Et nous sommes en ce jour historique du 7 Janvier 2015 …

 

…un attentat est un acte de guerre à carctère politique, conduit par des militants cultivés, motivés.

 

… l’opération est préparée longtemps à l’avance, et au jour convenu les choses se passent sans bavure, et les hommes  disparaissent ne laissant aucune trace de leur mission.

 

Or en ce 7 Janvier avec l’attaque de l’imprimerie « Charly Bebdo » nous avons eu affaire à une petite bande de  dégénénés, choisis au hasard  pour un mauvais coup, sans doute drogués, qui restent dans les parages proches, pour être « logés » rapidement et tués par les forces de police…

 

….qu’un jour l’Histoire nous révelera les commanditaires.

 

 Car ces hommes n’avaiet pas le profil de soldat, d’homme de guerre, mais manipulés pour tuer.

 

Et du reste les politiciens au Pouvoir sont tombés dans le piège par naïveté ou imcompétence pour hurler au Monde entier que « la France était victime d’un   odieux attentat »…

 

…invitant tous « les grands de la Planète »  à une marche à Paris le 11 Janvier 2015, pour la défense de la «  liberté d’expression »,un abus  de la vision des réalités, car seuls quelques rares médias non affidés usesnt avec parcimonie de ce privilège.

 

Par contre l’ancien Président améridain a décliné cette invitation ne voulant sans doute pa s’acssocier à cette  mascarde.

 

Mais des dirigeants africains étaient bien présents en nombre une bonne quinzaine en tête du cortège, venus remercier «  buana » l’impérialiste de l'Occident pour son soutien à ces 3èmes mandats, ou à la modification permanente de leur constitution à des fins  de mauvaises gouvernance. ces crétins de négrillons…

 

…ah la bonne affaire qui politiquement ine finé , na pas payé.

 

Mais les premières personnes visées par ces évènements tragiques furent les communautés musulmanes, affublées de tous les péchés d’Israel.

 

En fait ce n’est pas le seul but recherché par ces despérados, car le mode opératoire par la suite, des citoyens agressés mortellement tout à fait anonymes, indique sans doute que certains veulent installer dans la pays un climat de peur et de terreur pour renversr les institutions de la République.

 

Sur cette dernière hypothèse on peut avancer que ces ennemis invisibles ont gagné, face à un peuple déjà plongé dans la peur qui a accepté sans résistance une décision illégales, autoritaire d'un long confinement sanitaire …

 

… et en sas d’une guerre civile ou un coup d’Etat  militaire je ne pense pas que les citoyens seraient traversés par un sentiment de révolte face à l’adversité …

 

…l’avenir nous le dira…

 

 

Et voila q’un groupe  du nom « des identitaires », jette le masque en faisant état de concepts, « racisme anti blanc  anti francais » et « privilège blanc »inconnus jusqu’alors dans les échanges de la société civile.

 

La suite prochainement

 

 Déja 10 ans Patrick est parti vers d'autres cieux...

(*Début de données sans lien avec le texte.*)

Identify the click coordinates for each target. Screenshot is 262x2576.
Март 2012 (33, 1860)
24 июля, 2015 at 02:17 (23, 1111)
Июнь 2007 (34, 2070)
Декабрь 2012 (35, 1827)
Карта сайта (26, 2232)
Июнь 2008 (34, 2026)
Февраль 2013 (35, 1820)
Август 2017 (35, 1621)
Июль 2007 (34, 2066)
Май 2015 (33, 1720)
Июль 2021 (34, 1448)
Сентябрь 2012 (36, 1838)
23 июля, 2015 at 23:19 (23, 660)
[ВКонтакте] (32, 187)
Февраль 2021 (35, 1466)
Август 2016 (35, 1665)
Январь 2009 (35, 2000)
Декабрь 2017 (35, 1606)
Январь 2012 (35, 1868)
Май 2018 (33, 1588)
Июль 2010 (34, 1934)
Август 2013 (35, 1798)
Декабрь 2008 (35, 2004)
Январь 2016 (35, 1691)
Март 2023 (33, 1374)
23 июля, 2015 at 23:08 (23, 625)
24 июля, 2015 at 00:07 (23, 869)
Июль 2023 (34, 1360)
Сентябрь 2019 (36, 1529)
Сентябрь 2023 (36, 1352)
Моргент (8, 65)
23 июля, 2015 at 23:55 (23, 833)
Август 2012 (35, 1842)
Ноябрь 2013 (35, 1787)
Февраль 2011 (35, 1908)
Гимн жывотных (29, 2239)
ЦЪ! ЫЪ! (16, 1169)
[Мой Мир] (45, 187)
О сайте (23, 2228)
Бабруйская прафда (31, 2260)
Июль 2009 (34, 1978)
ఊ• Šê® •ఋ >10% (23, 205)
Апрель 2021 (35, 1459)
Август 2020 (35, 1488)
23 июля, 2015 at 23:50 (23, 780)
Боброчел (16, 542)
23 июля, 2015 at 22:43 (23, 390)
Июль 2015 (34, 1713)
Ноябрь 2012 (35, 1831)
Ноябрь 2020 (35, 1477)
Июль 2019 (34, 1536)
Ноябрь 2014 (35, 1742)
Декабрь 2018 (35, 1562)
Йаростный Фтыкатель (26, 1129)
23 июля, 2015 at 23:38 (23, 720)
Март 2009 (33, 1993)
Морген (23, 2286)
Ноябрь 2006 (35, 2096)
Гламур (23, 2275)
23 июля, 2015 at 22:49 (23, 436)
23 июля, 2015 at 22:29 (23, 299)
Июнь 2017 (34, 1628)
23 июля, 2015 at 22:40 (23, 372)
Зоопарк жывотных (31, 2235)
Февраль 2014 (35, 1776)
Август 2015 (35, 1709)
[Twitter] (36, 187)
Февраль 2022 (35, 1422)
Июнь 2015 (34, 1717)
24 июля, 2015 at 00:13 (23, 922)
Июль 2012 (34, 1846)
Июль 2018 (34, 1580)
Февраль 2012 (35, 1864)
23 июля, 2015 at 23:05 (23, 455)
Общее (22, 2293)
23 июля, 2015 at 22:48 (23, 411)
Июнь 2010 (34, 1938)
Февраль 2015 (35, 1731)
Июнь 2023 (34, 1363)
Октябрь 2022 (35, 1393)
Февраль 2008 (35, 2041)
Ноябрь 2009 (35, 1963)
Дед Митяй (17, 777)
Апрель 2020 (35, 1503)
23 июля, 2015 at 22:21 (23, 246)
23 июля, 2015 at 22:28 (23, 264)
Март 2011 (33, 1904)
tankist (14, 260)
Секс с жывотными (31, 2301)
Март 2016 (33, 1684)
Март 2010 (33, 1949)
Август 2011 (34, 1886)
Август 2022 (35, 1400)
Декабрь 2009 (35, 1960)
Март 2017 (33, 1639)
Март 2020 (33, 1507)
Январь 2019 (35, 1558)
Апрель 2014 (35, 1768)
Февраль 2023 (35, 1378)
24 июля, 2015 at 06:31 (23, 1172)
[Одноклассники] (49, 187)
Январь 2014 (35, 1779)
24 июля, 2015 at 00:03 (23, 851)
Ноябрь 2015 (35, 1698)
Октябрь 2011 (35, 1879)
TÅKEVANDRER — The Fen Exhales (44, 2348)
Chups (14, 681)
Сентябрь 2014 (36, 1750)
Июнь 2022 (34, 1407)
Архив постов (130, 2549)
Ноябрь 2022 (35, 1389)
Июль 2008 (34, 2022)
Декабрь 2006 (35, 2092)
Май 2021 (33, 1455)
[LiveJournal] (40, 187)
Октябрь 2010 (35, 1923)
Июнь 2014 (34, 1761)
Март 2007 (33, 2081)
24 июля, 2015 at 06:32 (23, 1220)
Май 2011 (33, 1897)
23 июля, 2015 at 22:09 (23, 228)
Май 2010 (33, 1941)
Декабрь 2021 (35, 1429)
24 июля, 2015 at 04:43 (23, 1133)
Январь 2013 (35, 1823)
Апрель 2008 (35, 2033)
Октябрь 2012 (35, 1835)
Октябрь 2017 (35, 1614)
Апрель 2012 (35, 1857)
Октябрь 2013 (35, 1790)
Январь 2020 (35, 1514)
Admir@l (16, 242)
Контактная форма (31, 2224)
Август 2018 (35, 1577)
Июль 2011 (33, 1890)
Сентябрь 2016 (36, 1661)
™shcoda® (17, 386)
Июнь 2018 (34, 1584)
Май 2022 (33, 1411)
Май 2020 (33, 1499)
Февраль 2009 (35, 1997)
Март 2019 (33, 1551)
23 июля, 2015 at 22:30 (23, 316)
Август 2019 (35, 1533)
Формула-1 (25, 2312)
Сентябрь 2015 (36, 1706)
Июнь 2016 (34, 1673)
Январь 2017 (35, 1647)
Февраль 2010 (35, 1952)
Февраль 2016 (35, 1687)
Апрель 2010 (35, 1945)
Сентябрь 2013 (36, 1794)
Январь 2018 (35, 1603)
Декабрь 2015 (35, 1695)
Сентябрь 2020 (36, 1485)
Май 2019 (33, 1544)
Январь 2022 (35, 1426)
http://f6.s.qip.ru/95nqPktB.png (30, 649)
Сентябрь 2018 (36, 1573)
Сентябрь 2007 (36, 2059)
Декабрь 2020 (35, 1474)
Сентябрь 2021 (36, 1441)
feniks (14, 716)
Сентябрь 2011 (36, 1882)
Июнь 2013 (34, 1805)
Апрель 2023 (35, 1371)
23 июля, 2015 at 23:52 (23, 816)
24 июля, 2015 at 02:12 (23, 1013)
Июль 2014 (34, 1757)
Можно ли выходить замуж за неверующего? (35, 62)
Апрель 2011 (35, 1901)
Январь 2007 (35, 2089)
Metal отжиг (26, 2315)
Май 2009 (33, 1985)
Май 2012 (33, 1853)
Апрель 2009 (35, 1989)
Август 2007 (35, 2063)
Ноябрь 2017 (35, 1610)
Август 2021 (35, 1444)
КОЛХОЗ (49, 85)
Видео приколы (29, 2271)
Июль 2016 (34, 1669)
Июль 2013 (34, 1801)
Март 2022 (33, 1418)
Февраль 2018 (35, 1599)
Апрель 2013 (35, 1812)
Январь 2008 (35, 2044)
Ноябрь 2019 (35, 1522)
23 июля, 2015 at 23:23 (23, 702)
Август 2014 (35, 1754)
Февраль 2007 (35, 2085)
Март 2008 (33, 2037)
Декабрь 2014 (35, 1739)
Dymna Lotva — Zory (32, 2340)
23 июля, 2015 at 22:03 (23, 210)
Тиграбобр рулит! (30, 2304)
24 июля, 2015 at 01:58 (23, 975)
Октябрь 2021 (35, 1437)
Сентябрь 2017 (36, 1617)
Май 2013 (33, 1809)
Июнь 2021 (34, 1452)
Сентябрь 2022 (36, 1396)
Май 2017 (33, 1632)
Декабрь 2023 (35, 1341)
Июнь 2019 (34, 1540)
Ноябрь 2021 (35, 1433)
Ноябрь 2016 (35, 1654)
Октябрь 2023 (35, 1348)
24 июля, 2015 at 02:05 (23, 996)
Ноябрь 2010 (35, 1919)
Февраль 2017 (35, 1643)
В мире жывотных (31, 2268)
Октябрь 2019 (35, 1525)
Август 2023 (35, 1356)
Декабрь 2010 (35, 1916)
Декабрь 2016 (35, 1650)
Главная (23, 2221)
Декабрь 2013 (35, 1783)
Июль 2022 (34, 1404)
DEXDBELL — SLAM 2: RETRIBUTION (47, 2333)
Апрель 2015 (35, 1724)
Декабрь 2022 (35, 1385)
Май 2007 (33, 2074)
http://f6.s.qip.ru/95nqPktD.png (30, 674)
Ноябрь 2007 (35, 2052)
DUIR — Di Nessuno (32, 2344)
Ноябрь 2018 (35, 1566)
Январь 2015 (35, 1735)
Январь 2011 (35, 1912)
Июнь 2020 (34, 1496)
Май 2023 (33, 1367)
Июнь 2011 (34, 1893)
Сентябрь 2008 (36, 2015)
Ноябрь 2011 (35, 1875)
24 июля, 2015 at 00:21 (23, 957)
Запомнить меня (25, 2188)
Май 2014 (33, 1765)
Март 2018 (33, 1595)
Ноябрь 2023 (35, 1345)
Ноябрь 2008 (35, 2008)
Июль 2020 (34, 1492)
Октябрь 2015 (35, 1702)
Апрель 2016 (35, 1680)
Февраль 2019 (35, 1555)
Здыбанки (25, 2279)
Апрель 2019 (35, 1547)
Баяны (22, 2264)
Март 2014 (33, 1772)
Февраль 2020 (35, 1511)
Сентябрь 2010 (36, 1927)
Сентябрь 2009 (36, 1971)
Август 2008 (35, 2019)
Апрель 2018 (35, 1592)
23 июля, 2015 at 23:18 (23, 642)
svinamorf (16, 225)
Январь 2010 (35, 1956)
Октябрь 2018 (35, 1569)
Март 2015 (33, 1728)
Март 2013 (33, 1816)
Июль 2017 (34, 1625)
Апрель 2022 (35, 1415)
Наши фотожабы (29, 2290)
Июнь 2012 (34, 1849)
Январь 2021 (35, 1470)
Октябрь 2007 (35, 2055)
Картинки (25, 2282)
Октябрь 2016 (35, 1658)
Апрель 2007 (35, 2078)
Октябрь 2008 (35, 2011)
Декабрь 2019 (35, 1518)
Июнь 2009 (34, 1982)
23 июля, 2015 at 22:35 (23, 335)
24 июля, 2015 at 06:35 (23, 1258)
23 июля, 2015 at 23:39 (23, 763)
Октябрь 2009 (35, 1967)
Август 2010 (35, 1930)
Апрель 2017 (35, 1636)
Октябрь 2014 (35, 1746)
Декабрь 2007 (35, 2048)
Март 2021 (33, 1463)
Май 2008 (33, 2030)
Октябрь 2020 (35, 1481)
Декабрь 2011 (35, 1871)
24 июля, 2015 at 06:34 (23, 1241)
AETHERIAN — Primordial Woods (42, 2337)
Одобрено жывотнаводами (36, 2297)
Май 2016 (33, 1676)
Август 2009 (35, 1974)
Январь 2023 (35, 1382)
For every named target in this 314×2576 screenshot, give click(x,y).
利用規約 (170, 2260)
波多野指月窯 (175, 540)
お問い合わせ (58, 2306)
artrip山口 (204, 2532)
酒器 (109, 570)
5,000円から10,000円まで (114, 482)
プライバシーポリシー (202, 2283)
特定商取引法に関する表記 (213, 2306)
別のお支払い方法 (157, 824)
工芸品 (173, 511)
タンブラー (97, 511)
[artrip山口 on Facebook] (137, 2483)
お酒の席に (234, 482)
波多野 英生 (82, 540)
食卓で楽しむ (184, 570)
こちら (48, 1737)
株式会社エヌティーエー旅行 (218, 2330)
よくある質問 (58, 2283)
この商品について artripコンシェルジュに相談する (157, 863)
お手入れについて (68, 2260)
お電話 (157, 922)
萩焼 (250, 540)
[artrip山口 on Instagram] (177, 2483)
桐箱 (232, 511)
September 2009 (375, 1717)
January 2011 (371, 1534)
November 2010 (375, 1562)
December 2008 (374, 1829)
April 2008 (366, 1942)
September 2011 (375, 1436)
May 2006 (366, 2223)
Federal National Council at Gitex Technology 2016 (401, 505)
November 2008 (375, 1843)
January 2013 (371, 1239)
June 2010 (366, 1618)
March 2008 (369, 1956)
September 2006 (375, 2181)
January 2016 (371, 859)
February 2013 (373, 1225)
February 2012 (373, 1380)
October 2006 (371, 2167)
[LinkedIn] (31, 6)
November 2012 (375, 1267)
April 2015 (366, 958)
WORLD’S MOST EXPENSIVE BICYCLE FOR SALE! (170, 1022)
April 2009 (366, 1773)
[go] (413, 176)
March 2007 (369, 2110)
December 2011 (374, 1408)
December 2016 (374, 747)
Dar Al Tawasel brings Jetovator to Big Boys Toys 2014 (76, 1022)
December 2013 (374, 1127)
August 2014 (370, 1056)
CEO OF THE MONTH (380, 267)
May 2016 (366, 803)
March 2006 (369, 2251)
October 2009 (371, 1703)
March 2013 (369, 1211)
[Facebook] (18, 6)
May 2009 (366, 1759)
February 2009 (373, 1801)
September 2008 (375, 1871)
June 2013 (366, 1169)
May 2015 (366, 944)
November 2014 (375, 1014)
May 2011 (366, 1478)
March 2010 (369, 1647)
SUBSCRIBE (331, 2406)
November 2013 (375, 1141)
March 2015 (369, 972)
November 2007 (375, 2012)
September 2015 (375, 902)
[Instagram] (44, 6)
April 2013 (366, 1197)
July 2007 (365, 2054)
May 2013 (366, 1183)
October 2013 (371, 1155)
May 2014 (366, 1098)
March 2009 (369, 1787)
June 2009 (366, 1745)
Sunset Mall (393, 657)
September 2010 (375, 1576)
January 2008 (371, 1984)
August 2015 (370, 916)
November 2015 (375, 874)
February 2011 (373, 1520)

https://www.youtube.com/watch?v=abw9sBMFBdM&list=RDabw9sBMFBdM&start_radio=1

 

Harare

 

Harare anciennement Salisbury est une ville d'Afrique australe et la capitale du Zimbabwe
Longtemps connue sous son nom colonial de Salisbury, c'est une métropole de 2,8 millions d'habitants , cité 1,6 million et le centre des activités commerciales du Zimbabwe.

Historique

Le site de la capitale du Zimbabwe était autrefois habité par des shonas qui se désignaient comme Ne-Harawa, d'après le nom de leur chef et qui signifiait Celui qui ne dort pas . À la suite de luttes claniques, ce peuple fut déporté vers le plateau dominant la vallée du Zambèze par le clan du chef Gutsa.

Le 12 septembre 1890, la colonne de pionniers de la British South African Company BSAC commandée par le major Frank Johnson arrivait sur le site et fondait Fort Salisbury en hommage au Premier ministre britannique, Lord Robert Cecil, marquis de Salisbury.

C'est le 13 septembre, à l'emplacement du futur square Cecil, que fut hissé l'Union Jack en guise de baptême.
Salisbury devint une municipalité dès 1897 et la capitale de la colonie de Rhodésie du sud en 1923.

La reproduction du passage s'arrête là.